Prendete D’Alema. Di sicuro, come abbiamo avuto modo di dire, lui è intelligente per definizione. E allora perché uno così intelligente (per definizione) si lascia andare ad annunciare possibili «scosse» al governo? Di quali «scosse» sta parlando? E perché avverte i suoi di tenersi pronti? E come fa a parlare di Berlusconi come di un «leader dimezzato»? Dimezzato da che? Baffino, si sa, oltre che di regate è il massimo esperto anche di fregate: quello del «tramo nell’ombra e abbatto il premier democraticamente eletto» è un genere che ha praticato con una certa dimestichezza in passato. Che non gli sia bastato? L’altro giorno Franceschini ha convocato una conferenza stampa in fretta e furia, dopo aver bigiato l’appuntamento coi giovani industriali di Santa Margherita Ligure. Si capisce: doveva difendere il suo azionista di maggioranza, la Repubblica, da un presunto attacco da parte di Berlusconi. Ormai il leggenDario è ridotto così: non muove foglia che Ezio Mauro non voglia. Ma l’avete visto? Aveva quello sguardo un po’ allucinato da stato di emergenza. «Non mi farò intimidire». E chi lo intimidisce (a parte i suoi compagni di partito che gli vogliono fare le scarpe)? Perché ributtare tutta la discussione politica, che sta cercando di uscire dalle secche della campagna elettorale, dentro le categorie della minaccia e della paura?
Le due uscite successive, quella del segretario del Pd e quella di uno dei massimi maître à penser della sinistra, non possono non far pensare che i Democratici siano allettati dal vecchio schema della vigilanza democratica.

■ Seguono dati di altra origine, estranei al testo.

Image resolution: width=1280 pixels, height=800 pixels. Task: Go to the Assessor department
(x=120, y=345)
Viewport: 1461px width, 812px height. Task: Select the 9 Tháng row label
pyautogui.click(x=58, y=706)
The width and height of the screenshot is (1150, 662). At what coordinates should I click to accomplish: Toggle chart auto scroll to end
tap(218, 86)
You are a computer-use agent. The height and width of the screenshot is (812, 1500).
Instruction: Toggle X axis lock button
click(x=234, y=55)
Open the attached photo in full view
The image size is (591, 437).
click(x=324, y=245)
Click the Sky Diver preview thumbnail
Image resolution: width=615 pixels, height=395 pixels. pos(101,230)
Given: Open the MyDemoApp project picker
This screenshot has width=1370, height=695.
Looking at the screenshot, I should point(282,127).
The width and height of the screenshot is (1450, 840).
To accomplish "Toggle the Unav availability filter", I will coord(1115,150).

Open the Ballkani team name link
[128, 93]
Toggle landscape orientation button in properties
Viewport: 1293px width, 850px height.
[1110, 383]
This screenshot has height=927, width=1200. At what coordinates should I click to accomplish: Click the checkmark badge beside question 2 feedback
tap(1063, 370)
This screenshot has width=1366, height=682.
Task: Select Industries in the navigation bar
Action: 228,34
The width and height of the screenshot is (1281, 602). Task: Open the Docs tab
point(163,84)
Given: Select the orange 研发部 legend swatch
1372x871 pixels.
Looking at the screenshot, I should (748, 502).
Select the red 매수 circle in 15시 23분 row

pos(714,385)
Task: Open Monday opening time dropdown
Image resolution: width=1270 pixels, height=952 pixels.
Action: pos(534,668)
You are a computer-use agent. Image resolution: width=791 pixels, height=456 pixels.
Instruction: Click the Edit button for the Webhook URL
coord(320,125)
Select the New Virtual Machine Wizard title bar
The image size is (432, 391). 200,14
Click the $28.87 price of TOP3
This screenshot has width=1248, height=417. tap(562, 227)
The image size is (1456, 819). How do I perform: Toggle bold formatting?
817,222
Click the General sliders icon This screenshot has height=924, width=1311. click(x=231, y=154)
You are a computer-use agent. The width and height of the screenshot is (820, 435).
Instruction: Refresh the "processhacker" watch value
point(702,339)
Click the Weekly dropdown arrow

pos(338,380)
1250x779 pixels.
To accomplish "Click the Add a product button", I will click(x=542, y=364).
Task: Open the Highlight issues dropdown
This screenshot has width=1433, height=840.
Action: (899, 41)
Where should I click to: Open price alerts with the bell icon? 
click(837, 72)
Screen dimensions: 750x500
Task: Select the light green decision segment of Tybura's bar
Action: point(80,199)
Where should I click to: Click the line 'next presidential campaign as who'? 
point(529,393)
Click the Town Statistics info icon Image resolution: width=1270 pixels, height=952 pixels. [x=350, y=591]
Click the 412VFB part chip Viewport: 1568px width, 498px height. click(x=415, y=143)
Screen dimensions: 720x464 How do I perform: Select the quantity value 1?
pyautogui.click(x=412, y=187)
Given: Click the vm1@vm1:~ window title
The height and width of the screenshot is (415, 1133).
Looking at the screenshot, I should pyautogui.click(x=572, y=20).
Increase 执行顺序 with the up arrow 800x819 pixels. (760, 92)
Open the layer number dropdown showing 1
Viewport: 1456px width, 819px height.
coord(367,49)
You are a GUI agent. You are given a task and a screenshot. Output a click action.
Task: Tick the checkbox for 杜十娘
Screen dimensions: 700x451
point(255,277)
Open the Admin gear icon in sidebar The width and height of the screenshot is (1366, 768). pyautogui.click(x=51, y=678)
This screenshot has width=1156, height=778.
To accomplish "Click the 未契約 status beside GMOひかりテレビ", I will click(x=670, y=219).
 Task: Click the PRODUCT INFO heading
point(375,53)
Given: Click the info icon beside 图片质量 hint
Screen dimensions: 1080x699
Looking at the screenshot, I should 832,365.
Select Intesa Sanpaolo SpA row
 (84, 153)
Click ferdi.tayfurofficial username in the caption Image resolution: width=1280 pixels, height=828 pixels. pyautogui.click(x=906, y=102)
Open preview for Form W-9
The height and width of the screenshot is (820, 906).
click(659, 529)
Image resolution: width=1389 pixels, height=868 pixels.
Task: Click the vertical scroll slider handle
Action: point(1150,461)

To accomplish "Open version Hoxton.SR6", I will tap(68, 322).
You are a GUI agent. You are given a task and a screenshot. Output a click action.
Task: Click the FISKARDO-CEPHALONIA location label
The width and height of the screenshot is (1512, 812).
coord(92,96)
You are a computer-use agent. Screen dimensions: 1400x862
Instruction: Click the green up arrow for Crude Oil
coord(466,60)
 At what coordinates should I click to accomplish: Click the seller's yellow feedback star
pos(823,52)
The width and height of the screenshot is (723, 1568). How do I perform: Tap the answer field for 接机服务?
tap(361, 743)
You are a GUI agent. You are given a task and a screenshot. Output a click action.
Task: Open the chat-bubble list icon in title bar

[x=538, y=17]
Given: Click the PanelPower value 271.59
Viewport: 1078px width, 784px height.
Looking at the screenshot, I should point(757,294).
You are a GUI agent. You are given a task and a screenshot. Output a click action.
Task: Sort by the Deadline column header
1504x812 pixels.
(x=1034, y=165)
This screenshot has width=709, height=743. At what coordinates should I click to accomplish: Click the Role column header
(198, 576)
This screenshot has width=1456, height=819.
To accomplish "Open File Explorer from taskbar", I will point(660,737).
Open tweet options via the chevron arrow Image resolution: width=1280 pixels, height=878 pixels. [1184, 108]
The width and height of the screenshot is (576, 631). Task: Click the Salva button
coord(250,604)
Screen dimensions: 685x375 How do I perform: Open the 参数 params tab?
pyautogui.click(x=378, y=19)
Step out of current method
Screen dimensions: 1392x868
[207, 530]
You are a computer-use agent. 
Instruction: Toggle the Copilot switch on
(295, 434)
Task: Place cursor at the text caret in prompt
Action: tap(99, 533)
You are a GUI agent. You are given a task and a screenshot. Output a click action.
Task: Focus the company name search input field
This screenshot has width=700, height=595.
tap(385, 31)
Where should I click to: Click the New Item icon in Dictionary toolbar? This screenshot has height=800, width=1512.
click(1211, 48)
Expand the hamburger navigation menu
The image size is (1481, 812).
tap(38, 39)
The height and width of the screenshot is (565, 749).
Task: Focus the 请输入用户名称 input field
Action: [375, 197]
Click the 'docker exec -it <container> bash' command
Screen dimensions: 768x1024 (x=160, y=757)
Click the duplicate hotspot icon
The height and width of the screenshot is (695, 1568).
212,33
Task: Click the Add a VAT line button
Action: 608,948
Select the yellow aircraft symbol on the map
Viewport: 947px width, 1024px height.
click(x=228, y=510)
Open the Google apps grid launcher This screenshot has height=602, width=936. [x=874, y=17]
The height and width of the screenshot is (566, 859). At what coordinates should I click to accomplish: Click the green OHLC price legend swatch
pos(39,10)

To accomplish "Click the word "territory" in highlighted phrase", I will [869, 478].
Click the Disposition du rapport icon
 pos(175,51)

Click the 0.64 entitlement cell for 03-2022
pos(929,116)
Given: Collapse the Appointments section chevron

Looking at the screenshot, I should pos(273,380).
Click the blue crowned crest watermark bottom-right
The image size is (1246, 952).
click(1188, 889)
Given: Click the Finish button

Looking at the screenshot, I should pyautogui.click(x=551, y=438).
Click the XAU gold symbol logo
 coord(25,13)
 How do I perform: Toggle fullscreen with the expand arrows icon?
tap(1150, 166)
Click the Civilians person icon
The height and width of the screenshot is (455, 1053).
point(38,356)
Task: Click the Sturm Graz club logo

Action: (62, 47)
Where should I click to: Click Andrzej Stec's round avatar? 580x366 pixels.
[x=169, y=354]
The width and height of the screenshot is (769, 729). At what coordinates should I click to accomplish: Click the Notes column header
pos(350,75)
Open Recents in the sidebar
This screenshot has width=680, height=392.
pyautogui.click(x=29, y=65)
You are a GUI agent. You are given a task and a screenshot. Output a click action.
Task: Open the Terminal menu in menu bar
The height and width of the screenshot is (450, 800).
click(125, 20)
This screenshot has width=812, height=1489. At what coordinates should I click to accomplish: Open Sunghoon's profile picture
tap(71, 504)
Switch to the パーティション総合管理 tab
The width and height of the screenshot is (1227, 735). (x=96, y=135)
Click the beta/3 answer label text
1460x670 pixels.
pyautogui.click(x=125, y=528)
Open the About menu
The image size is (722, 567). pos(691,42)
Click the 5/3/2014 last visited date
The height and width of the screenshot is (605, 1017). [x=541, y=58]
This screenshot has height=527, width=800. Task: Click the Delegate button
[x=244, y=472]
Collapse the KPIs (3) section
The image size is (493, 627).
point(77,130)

In altre parole: noi siamo i migliori, noi siamo i custodi della libertà e della Costituzione, solo noi di fronte a una grave crisi internazionale (magari nelle vicinanze del G8...) possiamo garantire la corretta vita delle istituzioni. Come ciò sia possibile nelle condizioni in cui versano è difficile da immaginare (chi è la sentinella della democrazia? Ermete Realacci? Il prof Ignazio Marino, esperto in eutanasia? La Susan Boyle di Veltroni, Debora Serracchiani?). Ma tant’è: a volte le illusioni sono più forti della realtà.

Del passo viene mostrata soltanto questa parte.